The morning feel was soothing, imbuing her with a sense of calm, wise, melancholy. If our lives are free from evil, well is this just the best that we can do? She brushed her hair and teeth, combated wrinkles and dryness, and applied lipstick and perfume.
She was ready to leave the flat. The lift hummed in old familiar compliance, and she reached the bottom and the street. A bus or something roared by. She swept the ground with her stick, advancing easily, mounting and dismounting kerbs and steps. So Karen, in her time, reached the St. Sulpice metro.
She was never at her most comfortable on these trains. Of course, they were fine, nothing had ever gone wrong, not really anyway, but they were firmly classed under ‘necessary evil’, and she took a bus, or buses, if time or route would allow.
She sat there amidst the rattle and the din. The human noise of coming, going, shifting, talking was everywhere. She had thirteen stops, heading north, before she got to Chateau Rouge. She was on an errand for Michel.
She had met this man before. Once, at Christmastime. She had touched his weary face, had heard his rumbling voice. Had listened to the rasp while he murmured in his phone. He would be here now, at the Chateau Rouge metro station, because he had stuff for Michel, and Michel was in Bordeaux.

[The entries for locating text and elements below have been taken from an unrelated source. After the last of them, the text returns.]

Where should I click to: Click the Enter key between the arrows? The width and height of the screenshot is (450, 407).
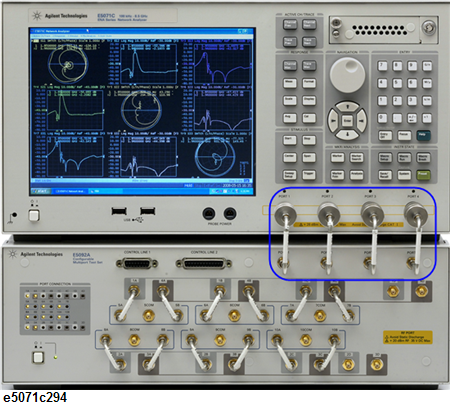click(x=347, y=121)
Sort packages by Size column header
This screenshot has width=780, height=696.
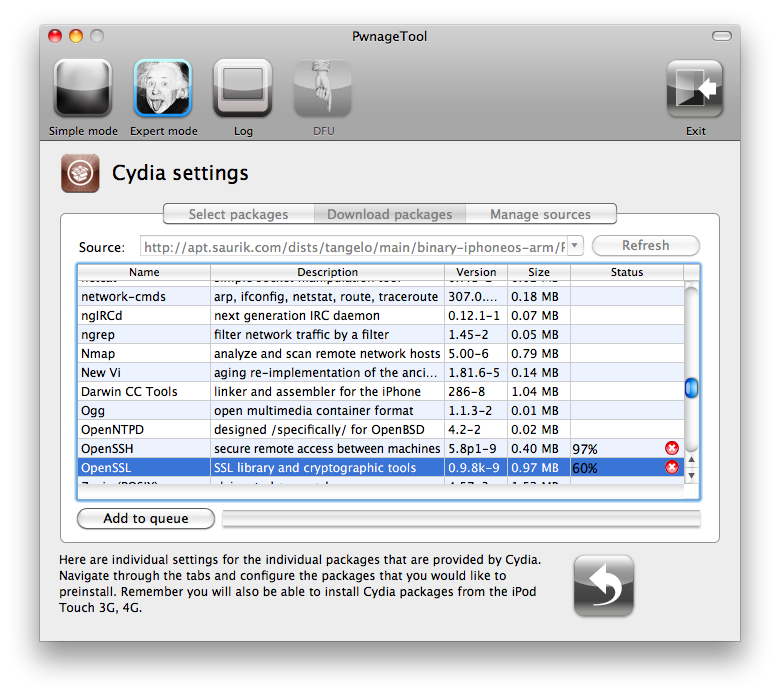538,272
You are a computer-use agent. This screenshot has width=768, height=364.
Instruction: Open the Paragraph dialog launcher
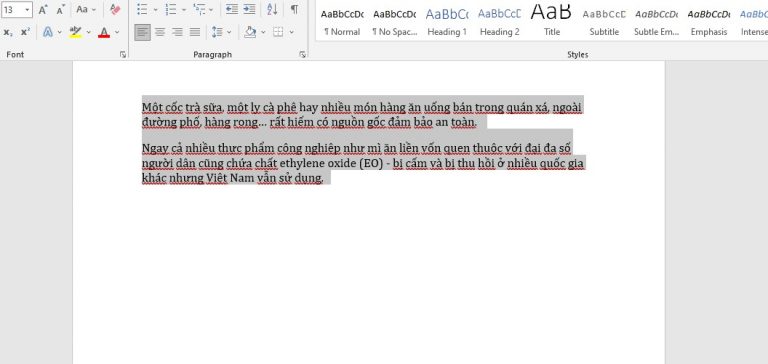coord(303,55)
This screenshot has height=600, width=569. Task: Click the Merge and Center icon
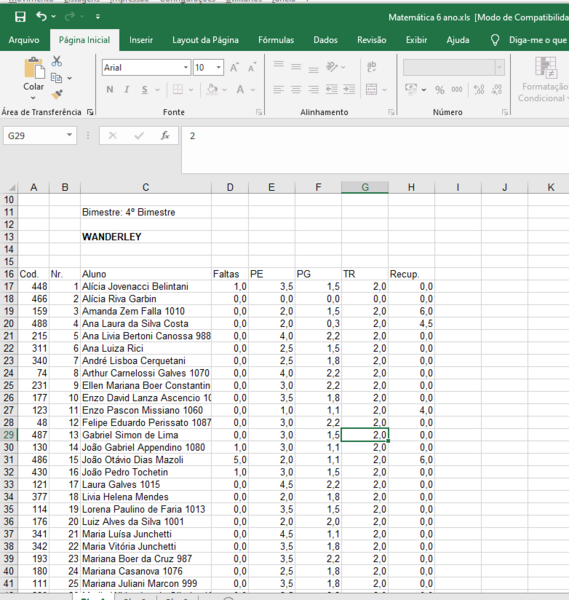372,90
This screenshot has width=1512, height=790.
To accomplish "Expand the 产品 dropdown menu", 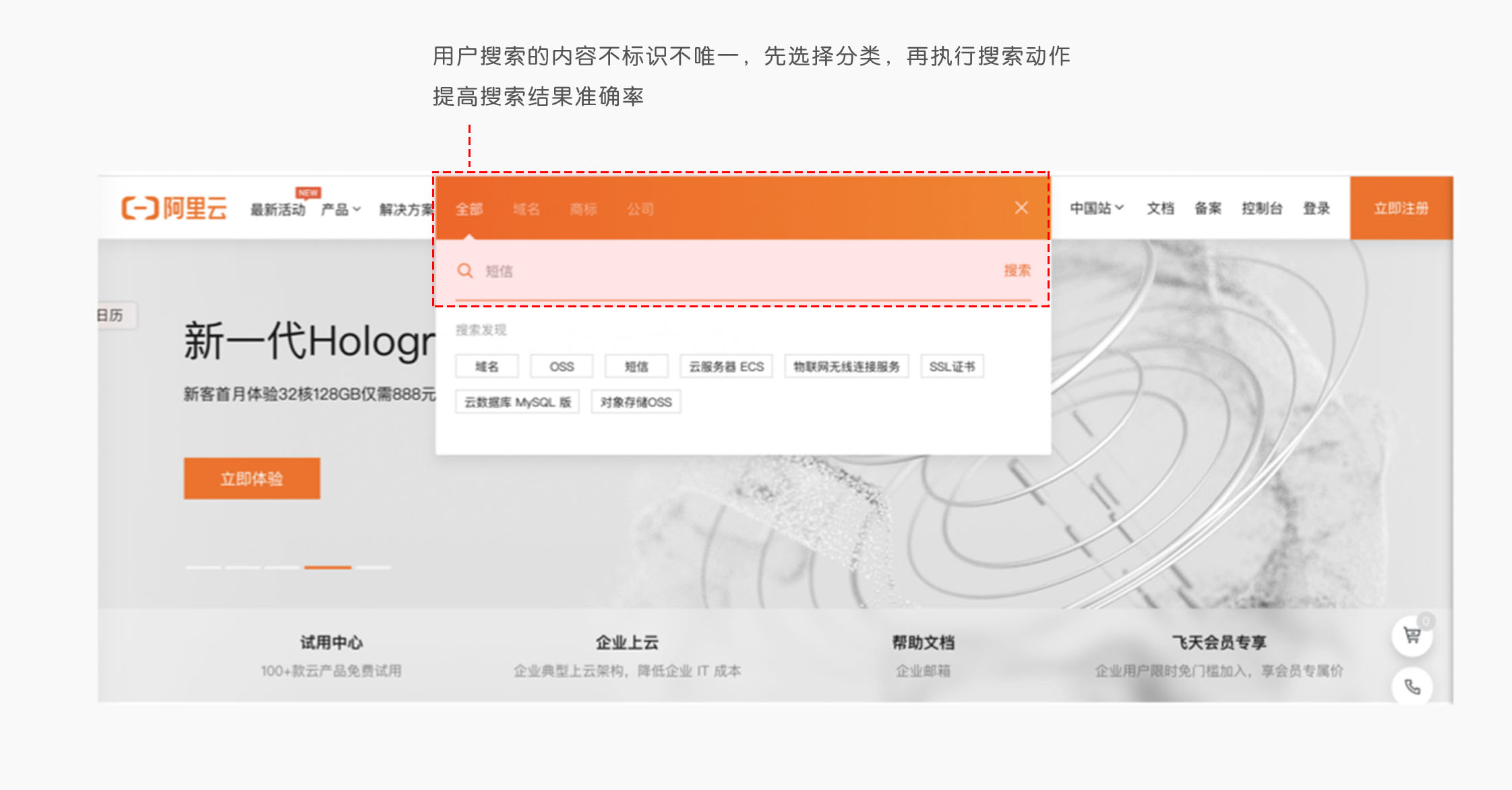I will pos(340,210).
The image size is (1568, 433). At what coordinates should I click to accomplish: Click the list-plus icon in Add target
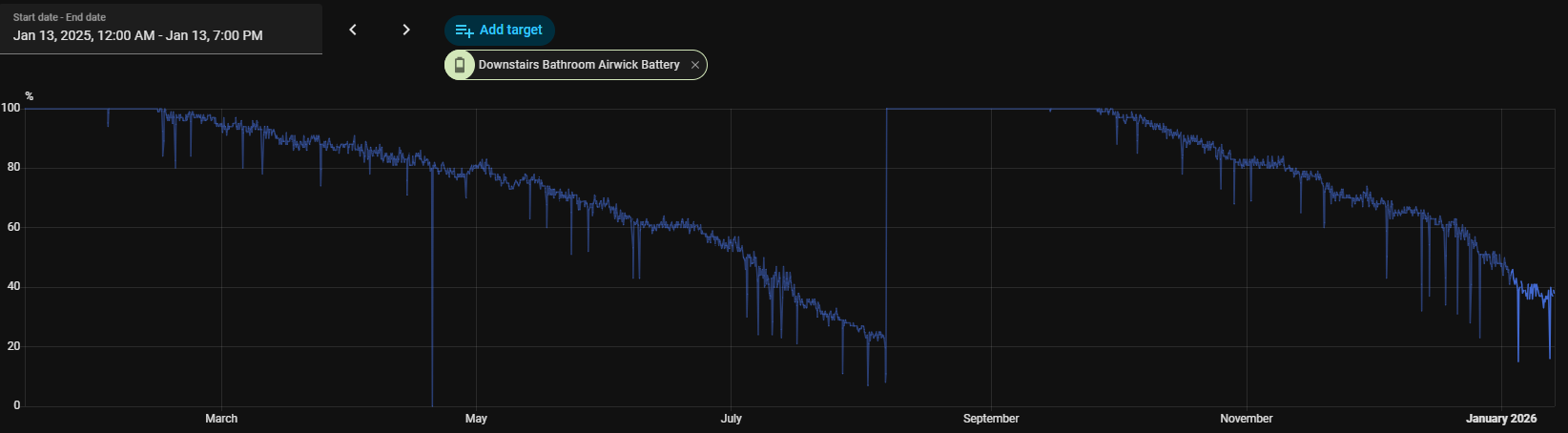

The call had come the night before. Michel, sweet, pleading, on the phone from his parents house, with his please, it would mean a lot. Collect some stuff from this guy, you remember him, cause I can’t make it back, and he says he can’t wait. Karen had wondered why, where was the urgency in this, but Michel said I don’t know, and he’d sounded so sincere.
So here she was on the train. Friday morning. They got off, they got on, they shuffled here and there, finding seats and excusing themselves. She was sure some eyes were on her. This was the tenth stop she counted, so this was Gare de l’Est, with three more to go. She thought of the El back in Chicago, those childhood trips downtown with her mother, and then later with friends, or alone. The strangeness of her first drink. She remembered just how cold, just how to the bone freezing, that city got, and however bad Paris was, ice and snow in Chicago made for nightmares without end. Temperatures of death, and streets of crystal traps.
The train reached the stop. She moved through the exit door, and people pushed past, surging, the many who don’t pay and evade the dumb control. She heard others jumping over the barriers.
Coming up the stairs and into the day, the sound of markets – fish, carpets, fruit – was everywhere. Her left hand gripped the rail. There was the feel of other bodies, other human beings, clambering about. The heat of breathing souls. As she reached the final step, she heard a sudden cough, and turned to face this man, knowing who it was.